In this example, we also exclude hydrogen atoms because the residue Asp114 is protonated in the BU72 simulation but not in the apo simulation. This would prevent us from stitching the trajectories together. Comparisons would still work, as long as all derived features are the same in both conditions.
We also define the names of the processed trajectories, here: one for each simulation condition and a combined one:
OUT_NAME_A="traj/condition-a"
OUT_NAME_B="traj/condition-b"
OUT_NAME_COMBINED="traj/combined"
Here, we want to select once the entire receptor and once only the transmembrane part (tm).
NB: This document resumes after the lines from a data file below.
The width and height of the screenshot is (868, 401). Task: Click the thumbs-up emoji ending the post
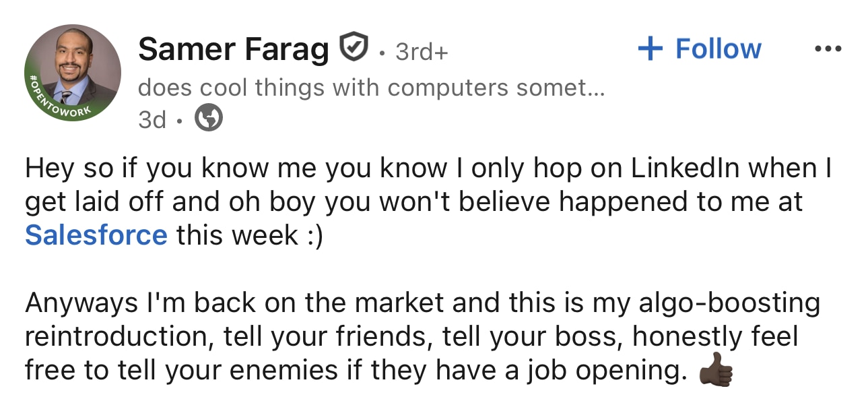tap(715, 369)
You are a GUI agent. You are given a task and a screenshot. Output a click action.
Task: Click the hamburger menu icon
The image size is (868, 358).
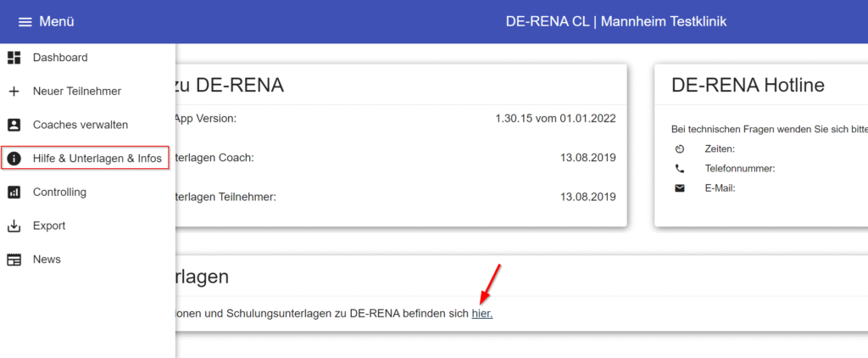click(25, 22)
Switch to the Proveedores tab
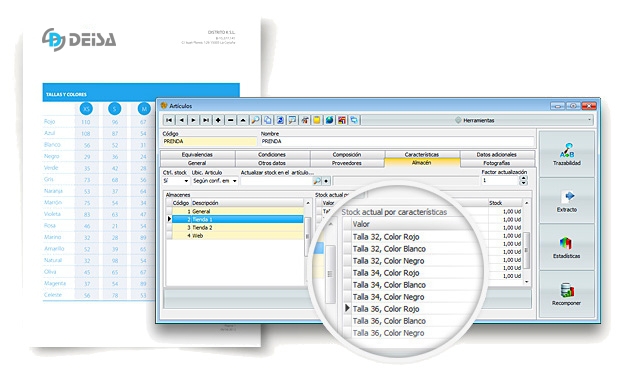Image resolution: width=630 pixels, height=388 pixels. (x=347, y=163)
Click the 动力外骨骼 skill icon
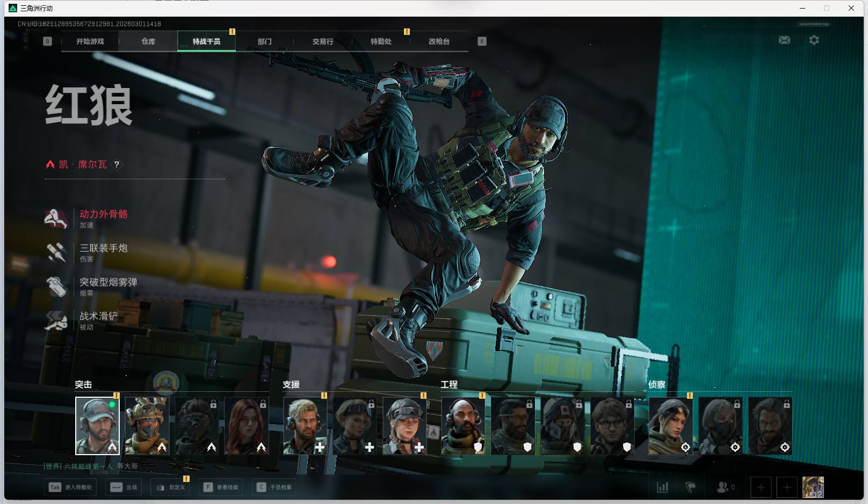This screenshot has height=504, width=868. (56, 218)
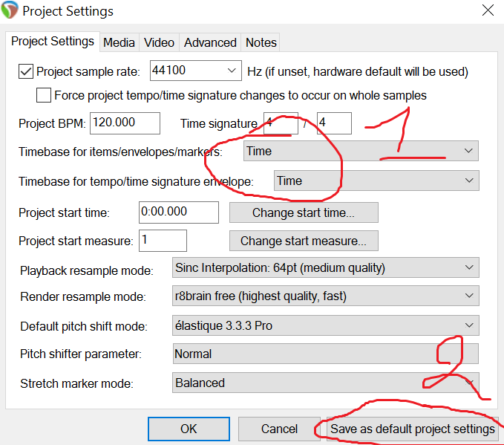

For this purpose, we have to write the ranges of selected residues into a separate file.
This, for example, is the file selection/mor_tm.txt
:
76 98
105 133
138 173
182 208
226 264
270 308
315 354
In the following, we iterate over the two different selections and invoke the python scripts extract_coordinates.py
and extract_coordinates_combined.py
to each of them, saving the processed trajectories in the directory traj
:
mkdir -p traj
for PART in receptor tm; do
SEL_FILE="selections/mor_${PART}.txt"
echo CONDITION A, $PART
python ~/pensa/scripts/extract_coordinates.py \
--sel_base "$SEL_BASE_A" --sel_file "$SEL_FILE" \
--ref_file "$REF_FILE_A" --pdb_file "$PDB_FILE_A" \
--trj_file $TRJ_FILE_A --out_name "${OUT_NAME_A}_${PART}"
echo CONDITION B, $PART
python ~/pensa/scripts/extract_coordinates.py \
--sel_base "$SEL_BASE_B" --sel_file "$SEL_FILE" \
--ref_file "$REF_FILE_B" --pdb_file "$PDB_FILE_B" \
--trj_file $TRJ_FILE_B --out_name "${OUT_NAME_B}_${PART}"
echo COMBINED, $PART
# needs one reference file for each trajectory file
python ~/pensa/scripts/extract_coordinates_combined.py \
--ref_file_a $REF_FILE_A $REF_FILE_A $REF_FILE_A \
--ref_file_b $REF_FILE_B $REF_FILE_B $REF_FILE_B \
--trj_file_a $TRJ_FILE_A --trj_file_b $TRJ_FILE_B \
--sel_base_a "$SEL_BASE_A" --sel_base_b "$SEL_BASE_B" \
--sel_file "selections/mor_${PART}.txt" \
--out_name "${OUT_NAME_COMBINED}_${PART}"
done
Note for performance: A lot of trajectory reading and writing is going on. If you can, avoid running this locally if the trajectories are on a remotely mounted file system.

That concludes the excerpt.